写真1 3Mのフロリナート(冷媒)に充たされた32台のサーバ群
ハチの巣箱のような冷却箱に格納されている。同センターでは計100台のサーバが稼働している。
出所 SmartGridニューズレター編集部撮影
写真2 インテルの高機能CPU「Xeon」2個(中央)を搭載した1台のサーバ
出所 SmartGridニューズレター編集部撮影
写真3 中発熱密度用の冷媒滴下システムの外観と滴下部の構造
CPUなどの発熱部に冷媒を滴下して効率的に冷却する構造になっている。冷媒浸潤型に比べて必要な冷媒の総量が10分の1でよく、大幅な軽量化を可能としている。
出所 写真提供 大阪大学サイバーメディアセンター松岡茂登教授
写真4 データセンターのシステム構成
左側から、高発熱密度用の冷却箱、中発熱密度用の冷媒液下システムとその冷却制御盤、および右端に、ストレージ(HDD等)の低発熱密度用のラックを配置。

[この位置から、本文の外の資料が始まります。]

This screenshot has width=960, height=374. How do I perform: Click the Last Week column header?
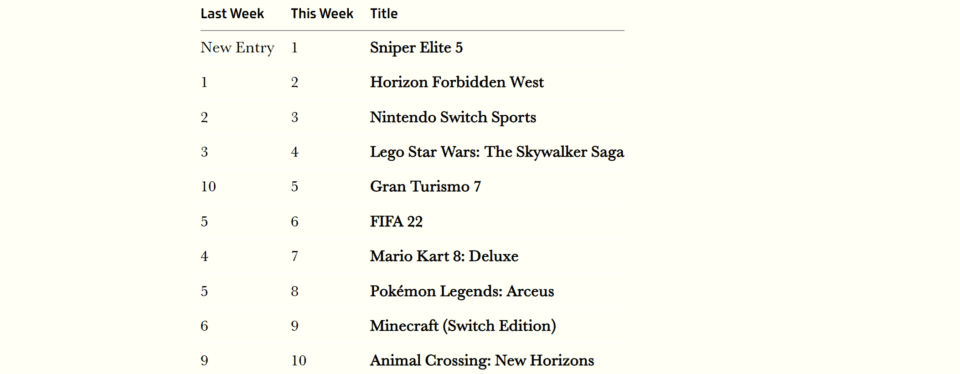pos(232,13)
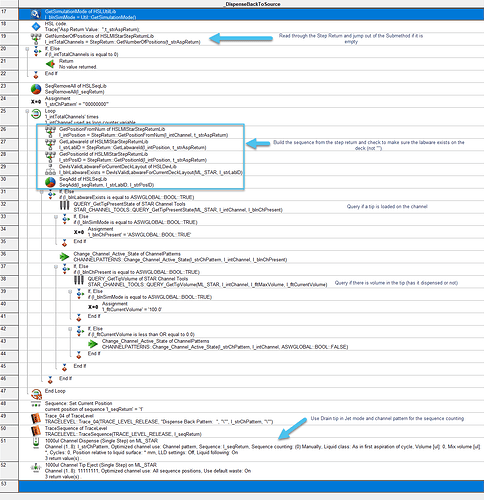Select the 1000ul Channel Tip Eject icon

[x=36, y=468]
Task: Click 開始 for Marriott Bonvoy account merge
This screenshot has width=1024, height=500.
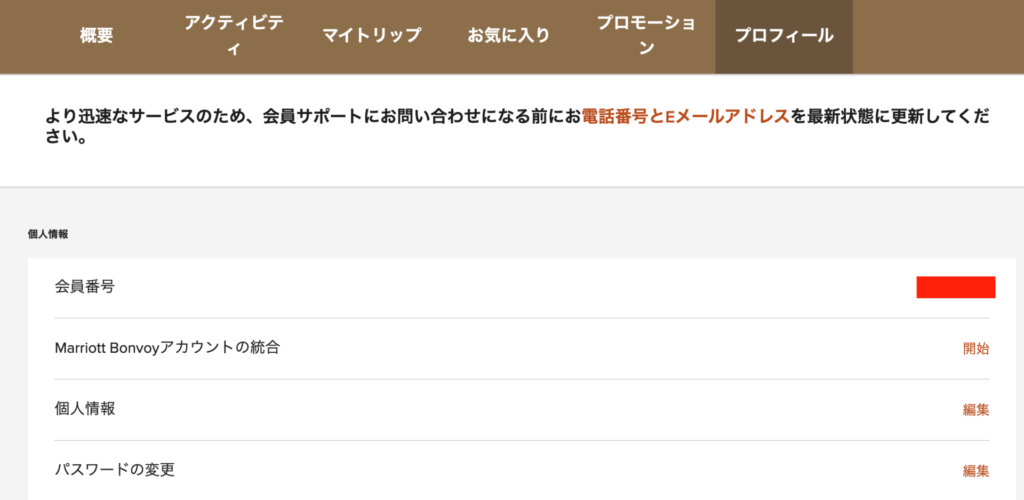Action: coord(976,349)
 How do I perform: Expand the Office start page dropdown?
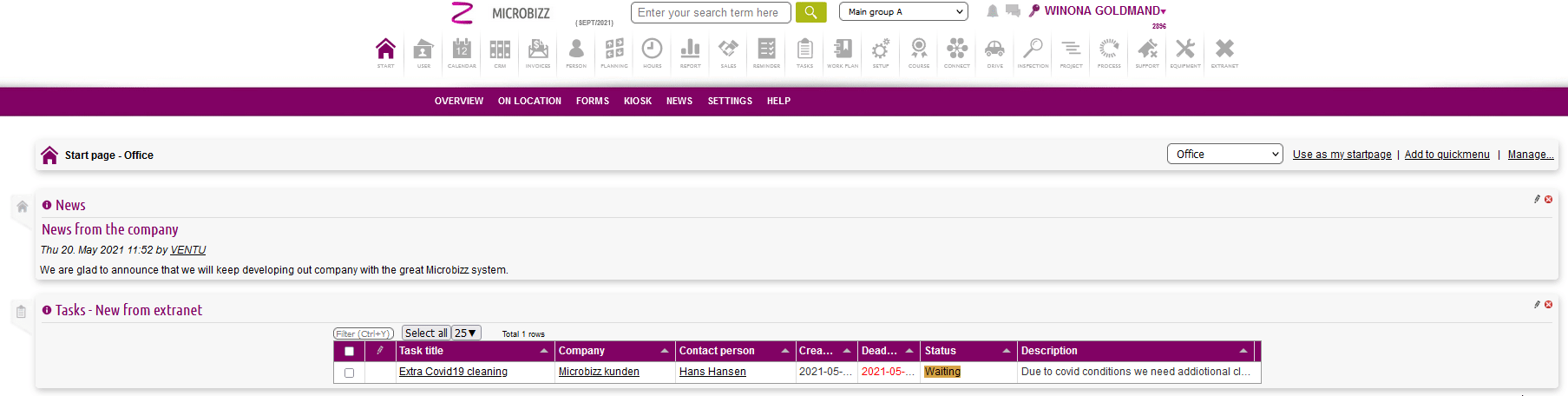point(1224,155)
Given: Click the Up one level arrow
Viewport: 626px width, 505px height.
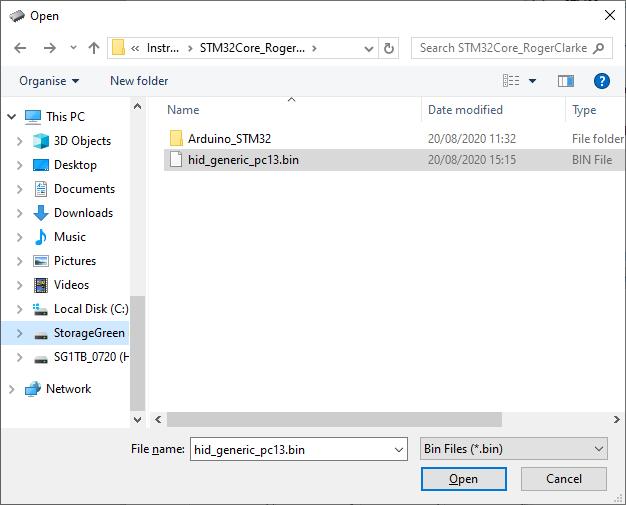Looking at the screenshot, I should [x=94, y=48].
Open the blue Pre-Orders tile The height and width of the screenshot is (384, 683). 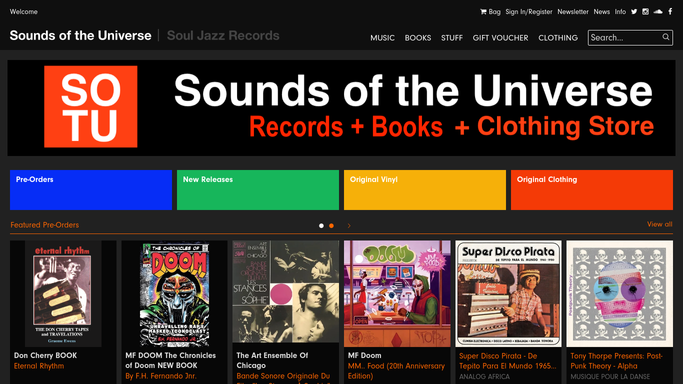(x=91, y=190)
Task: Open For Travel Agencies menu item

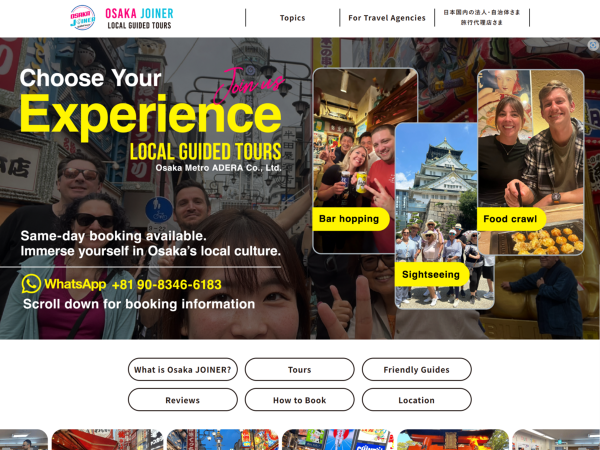Action: (387, 18)
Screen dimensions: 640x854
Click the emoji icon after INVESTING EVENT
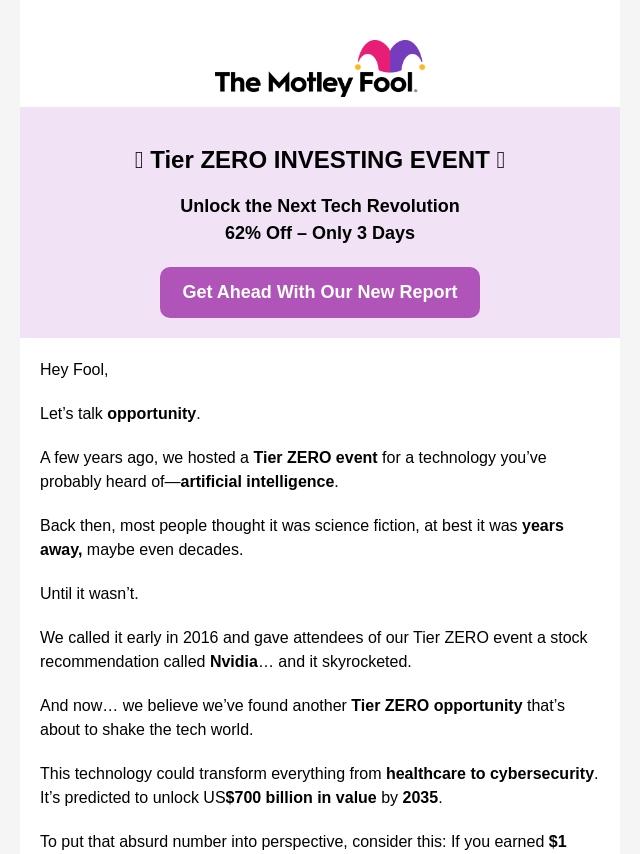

出所 写真提供 大阪大学サイバーメディアセンター松岡茂登教授
写真5 富士通のHDD(Seagate製)のラックを引き出したところ(1個2TB×60台=総計120TBの容量)
TB:Terabyte
出所 SmartGridニューズレター編集部撮影
写真6 熱交換用(冷却用)の配管とモーター(ポンプ)など
右から、高発熱、中発熱、低発熱密度用となっている。